=== Begin Enclosure ===

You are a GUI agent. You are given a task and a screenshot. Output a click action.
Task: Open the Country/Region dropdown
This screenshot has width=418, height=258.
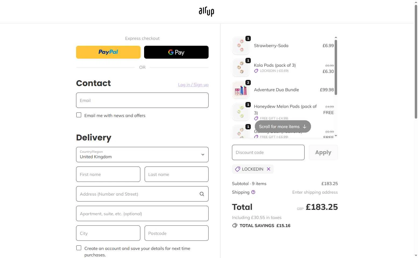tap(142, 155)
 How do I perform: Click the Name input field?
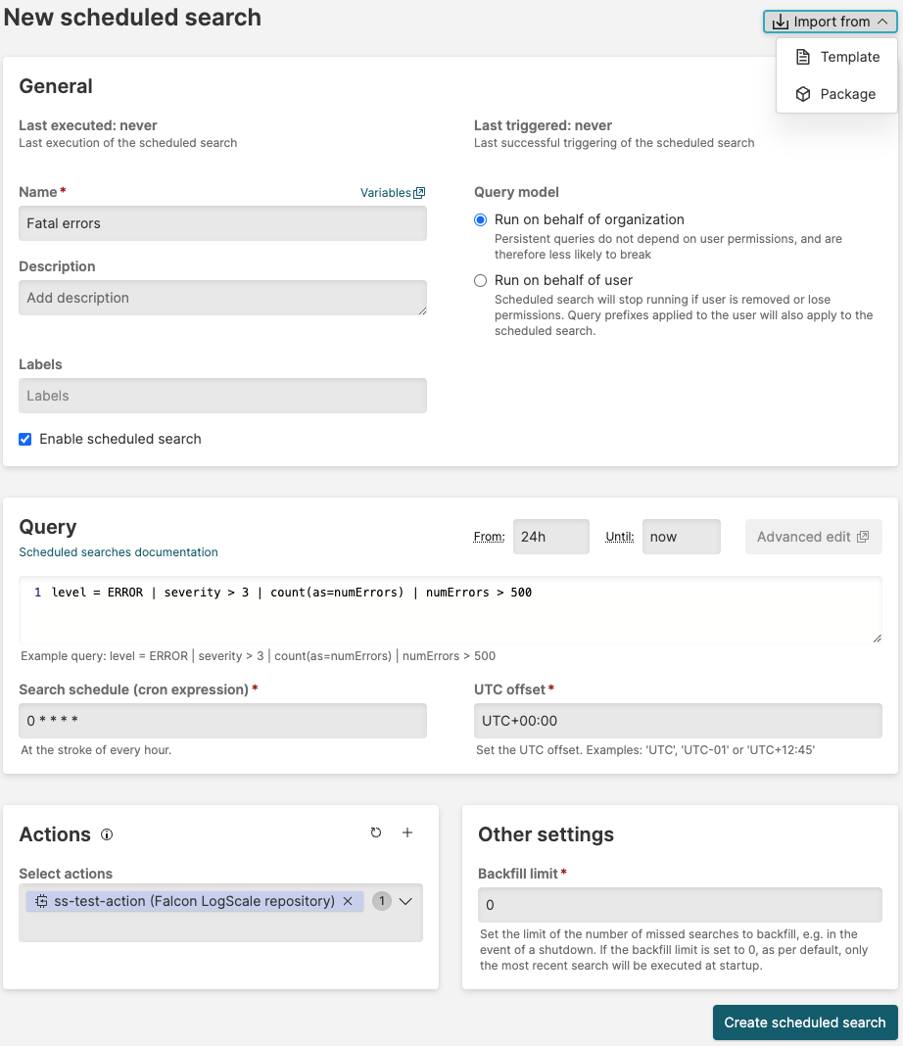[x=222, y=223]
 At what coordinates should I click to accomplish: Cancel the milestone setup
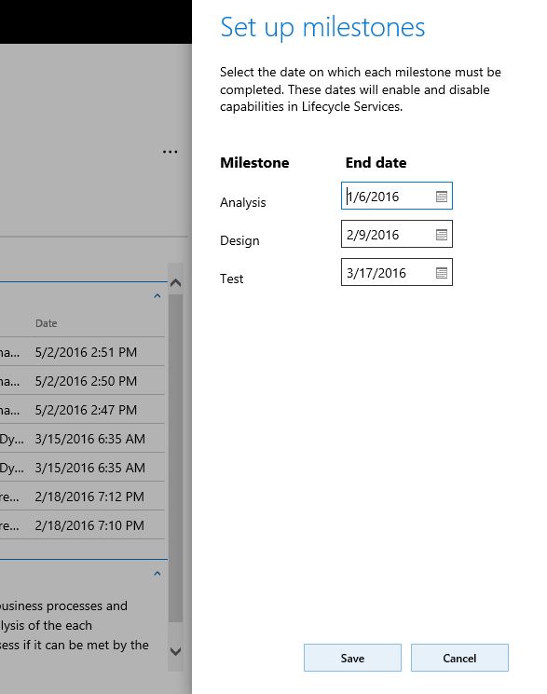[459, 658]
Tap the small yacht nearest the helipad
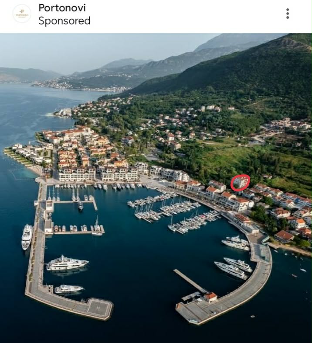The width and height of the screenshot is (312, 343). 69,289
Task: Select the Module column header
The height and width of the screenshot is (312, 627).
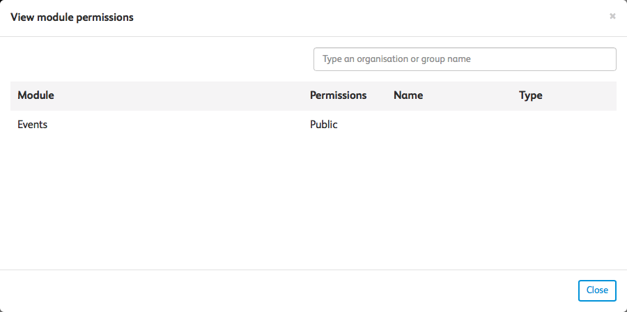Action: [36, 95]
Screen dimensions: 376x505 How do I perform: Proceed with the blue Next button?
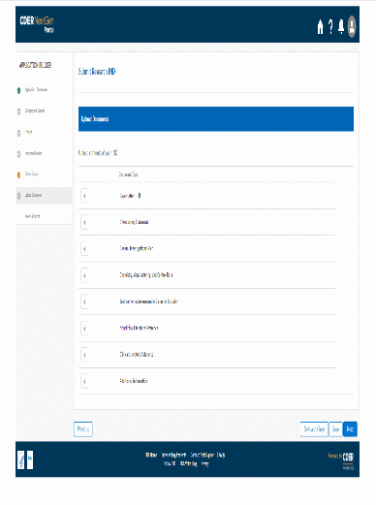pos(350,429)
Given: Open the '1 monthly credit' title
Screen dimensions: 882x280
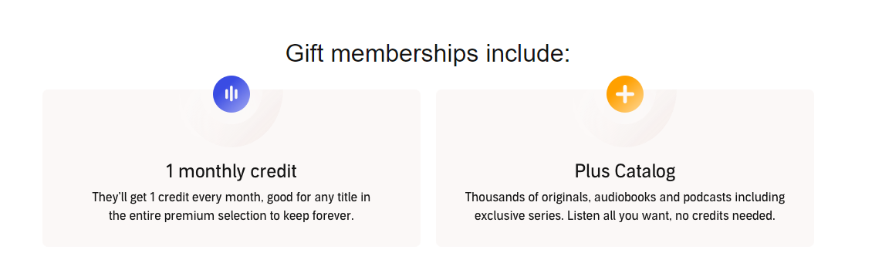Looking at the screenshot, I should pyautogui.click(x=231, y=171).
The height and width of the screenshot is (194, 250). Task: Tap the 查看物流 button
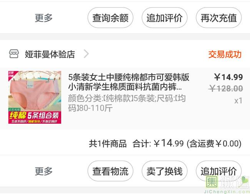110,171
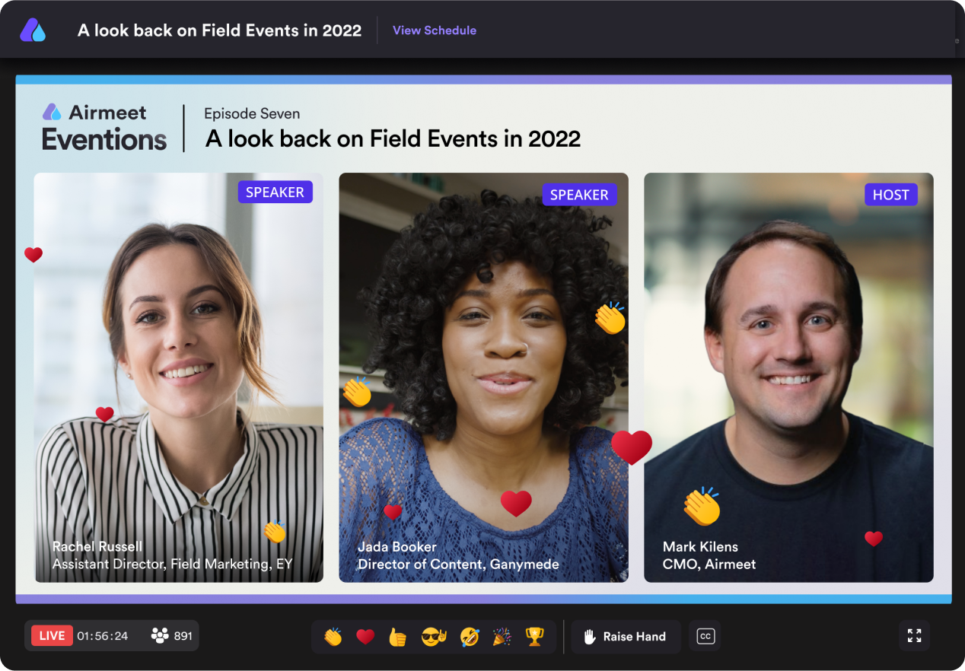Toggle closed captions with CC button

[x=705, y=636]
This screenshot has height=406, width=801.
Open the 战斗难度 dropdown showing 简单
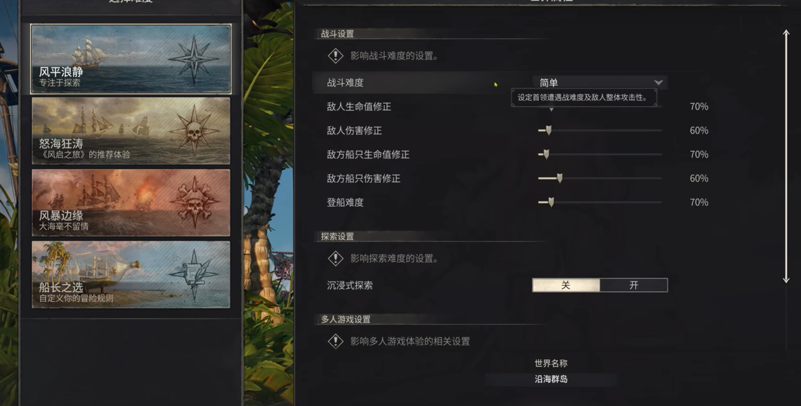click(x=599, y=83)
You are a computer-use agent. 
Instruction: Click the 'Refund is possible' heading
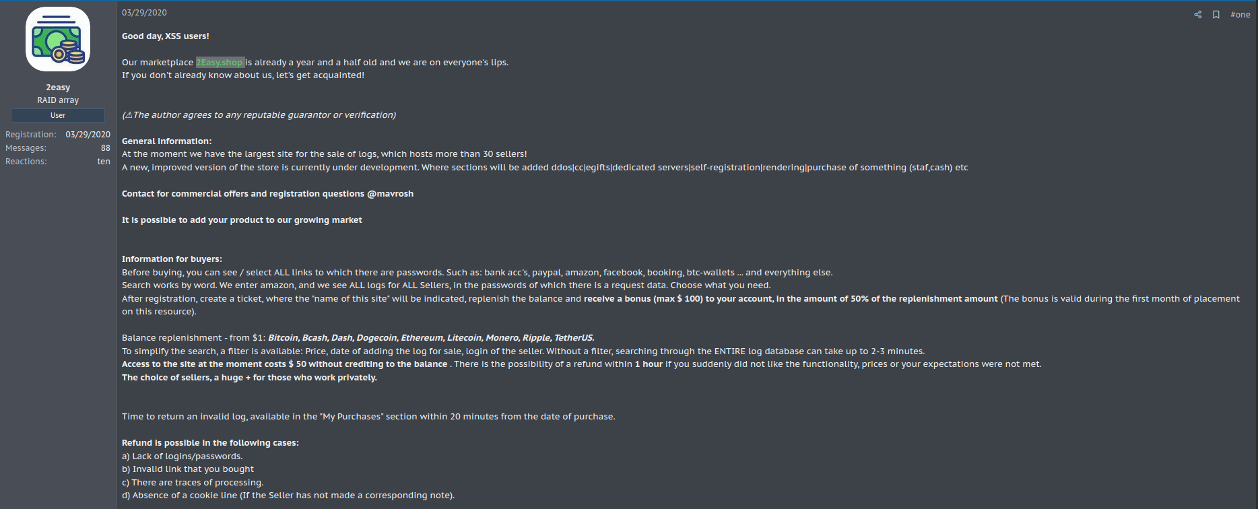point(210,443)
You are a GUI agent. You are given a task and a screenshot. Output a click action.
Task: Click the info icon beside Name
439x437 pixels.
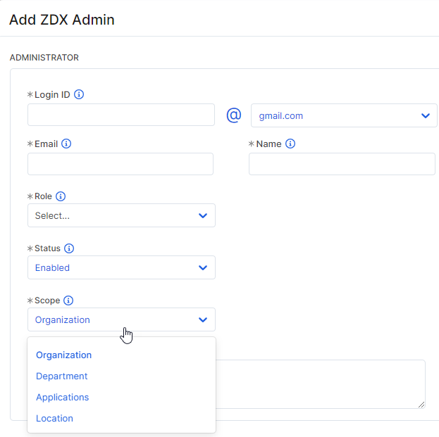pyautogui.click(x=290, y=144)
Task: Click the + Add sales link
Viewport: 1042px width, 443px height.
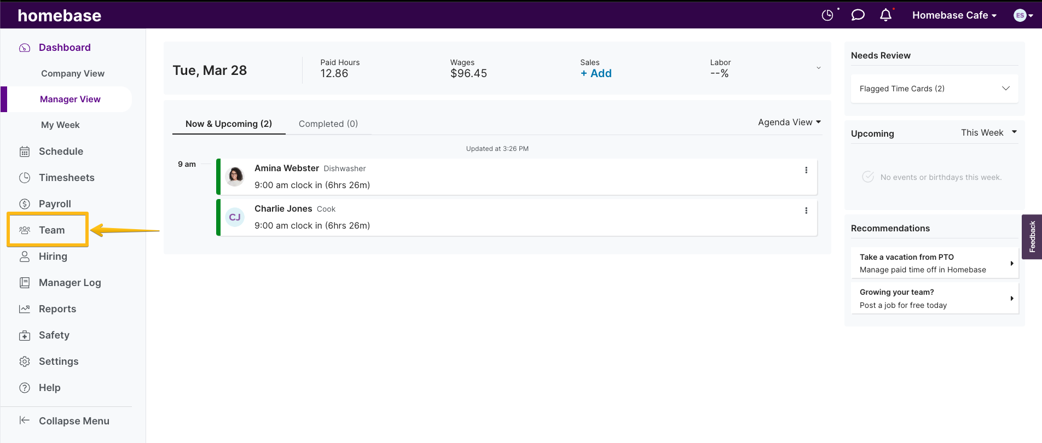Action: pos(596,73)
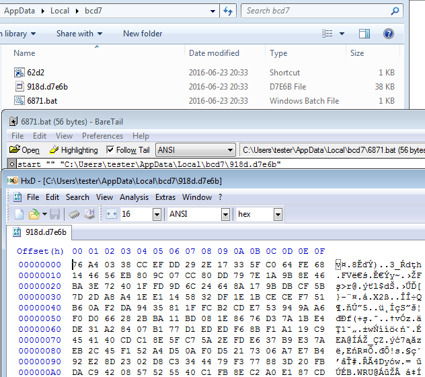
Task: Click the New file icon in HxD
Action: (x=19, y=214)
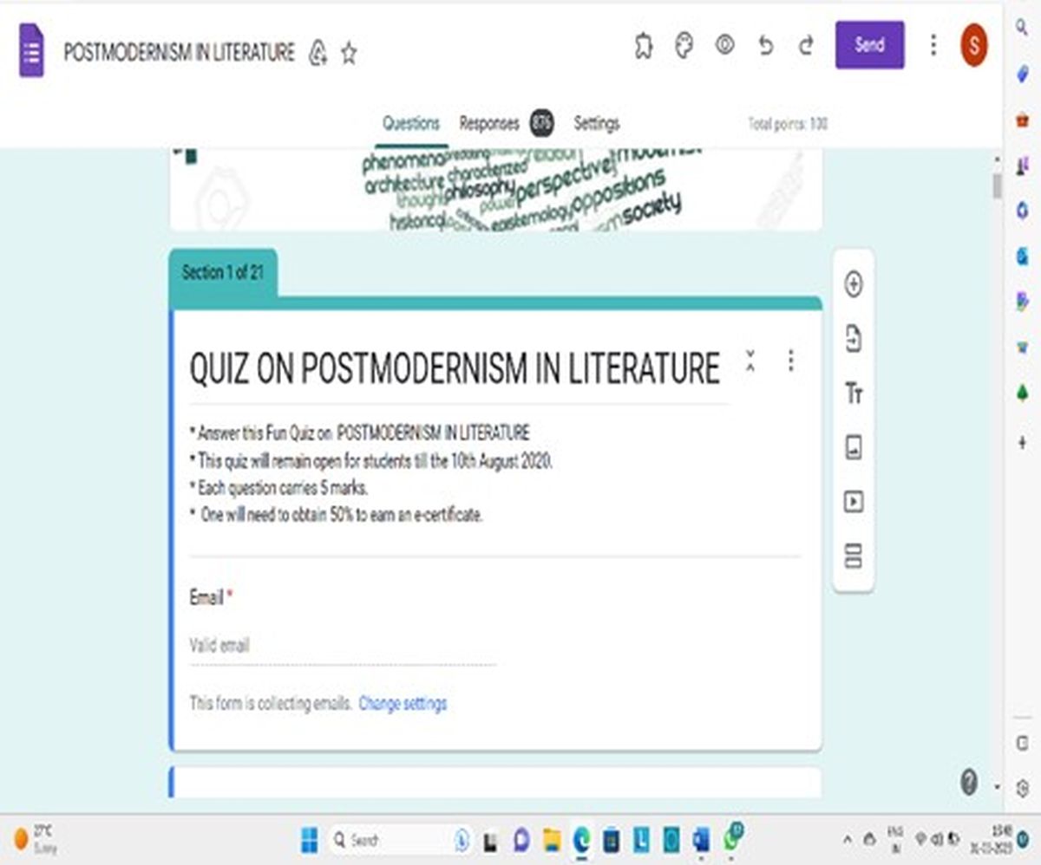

=== End Enclosure ===

WHAT THE TASK REQUIRES — Leave out the pictures, and retype exactly the lines from the one containing "The height and width of the screenshot is (194, 250)." through the final line of the data.

RESPONSE —
The height and width of the screenshot is (194, 250). Task: Tap the 查看物流 button
110,171
Toggle closed captions with CC button

[x=705, y=636]
This screenshot has height=406, width=801.
Open the 战斗难度 dropdown showing 简单
click(x=599, y=83)
You are a computer-use agent. 
Instruction: Click the 'Refund is possible' heading
point(210,443)
You are a GUI agent. You are given a task and a screenshot. Output a click action.
Task: Click the info icon beside Name
439x437 pixels.
pyautogui.click(x=290, y=144)
Task: Click the + Add sales link
Viewport: 1042px width, 443px height.
Action: pos(596,73)
Task: Click the New file icon in HxD
Action: (x=19, y=214)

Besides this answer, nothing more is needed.